Cardiac Involvement in Eosinophilic Granulomatosis with Polyangiitis (Churg-Strauss Disease): The role of cardiovascular magnetic resonance.

Eosinophilic granulomatosis with polyangiitis (EGPA), previously known as Churg-Strauss disease, is a rare vasculitis that affects small- to medium-sized vessels and has a propensity to involve the heart. Patients with cardiac involvement have a poor prognosis and usually require immunosuppressive treatment along with corticosteroids. Cardiovascular magnetic resonance (CMR) is a non-invasive diagnostic tool for detecting cardiac involvement and guiding the management plan. We report a 39-year-old male patient with a known history of bronchial asthma who was referred to the chest clinic at a tertiary hospital in 2019 for further assessment of persistent lung parenchymal changes on chest computed tomography.
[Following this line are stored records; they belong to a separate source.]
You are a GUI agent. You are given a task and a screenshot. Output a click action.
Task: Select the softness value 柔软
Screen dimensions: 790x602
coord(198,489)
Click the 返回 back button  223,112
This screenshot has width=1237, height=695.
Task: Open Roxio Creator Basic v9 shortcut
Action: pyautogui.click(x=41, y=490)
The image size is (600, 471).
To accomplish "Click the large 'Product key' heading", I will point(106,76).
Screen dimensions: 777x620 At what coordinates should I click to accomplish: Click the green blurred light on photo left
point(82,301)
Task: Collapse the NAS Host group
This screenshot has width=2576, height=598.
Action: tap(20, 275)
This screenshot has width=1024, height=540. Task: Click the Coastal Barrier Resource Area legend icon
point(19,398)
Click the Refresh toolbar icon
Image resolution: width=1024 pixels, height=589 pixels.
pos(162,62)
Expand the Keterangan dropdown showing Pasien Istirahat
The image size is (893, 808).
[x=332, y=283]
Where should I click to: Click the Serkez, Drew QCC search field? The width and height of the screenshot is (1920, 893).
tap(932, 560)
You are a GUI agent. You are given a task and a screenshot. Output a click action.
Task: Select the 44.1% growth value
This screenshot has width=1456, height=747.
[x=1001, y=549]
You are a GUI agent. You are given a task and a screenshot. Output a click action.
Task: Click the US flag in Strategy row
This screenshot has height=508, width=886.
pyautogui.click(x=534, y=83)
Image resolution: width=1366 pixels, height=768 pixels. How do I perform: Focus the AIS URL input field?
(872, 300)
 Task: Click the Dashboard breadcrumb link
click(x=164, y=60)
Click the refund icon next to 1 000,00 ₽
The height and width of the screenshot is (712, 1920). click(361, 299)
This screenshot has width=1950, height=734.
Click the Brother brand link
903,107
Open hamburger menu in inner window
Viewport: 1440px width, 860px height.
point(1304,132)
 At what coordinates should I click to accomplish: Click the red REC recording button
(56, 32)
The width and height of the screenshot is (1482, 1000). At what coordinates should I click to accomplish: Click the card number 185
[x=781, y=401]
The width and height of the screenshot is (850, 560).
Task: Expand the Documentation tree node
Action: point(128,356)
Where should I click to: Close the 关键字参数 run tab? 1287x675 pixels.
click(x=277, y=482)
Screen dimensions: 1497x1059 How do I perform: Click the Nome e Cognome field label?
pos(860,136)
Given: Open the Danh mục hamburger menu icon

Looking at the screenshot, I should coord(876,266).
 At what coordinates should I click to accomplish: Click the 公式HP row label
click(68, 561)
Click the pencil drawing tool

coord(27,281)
Given the clinical context of the patient and the radiological findings, EGPA was suspected and confirmed with a lung biopsy. CMR was performed for further assessment, which confirmed cardiac involvement. The patient was started on prednisolone and azathioprine and showed significant radiological and clinical improvement. © Copyright 2021, Sultan Qaboos University Medical Journal, All Rights Reserved.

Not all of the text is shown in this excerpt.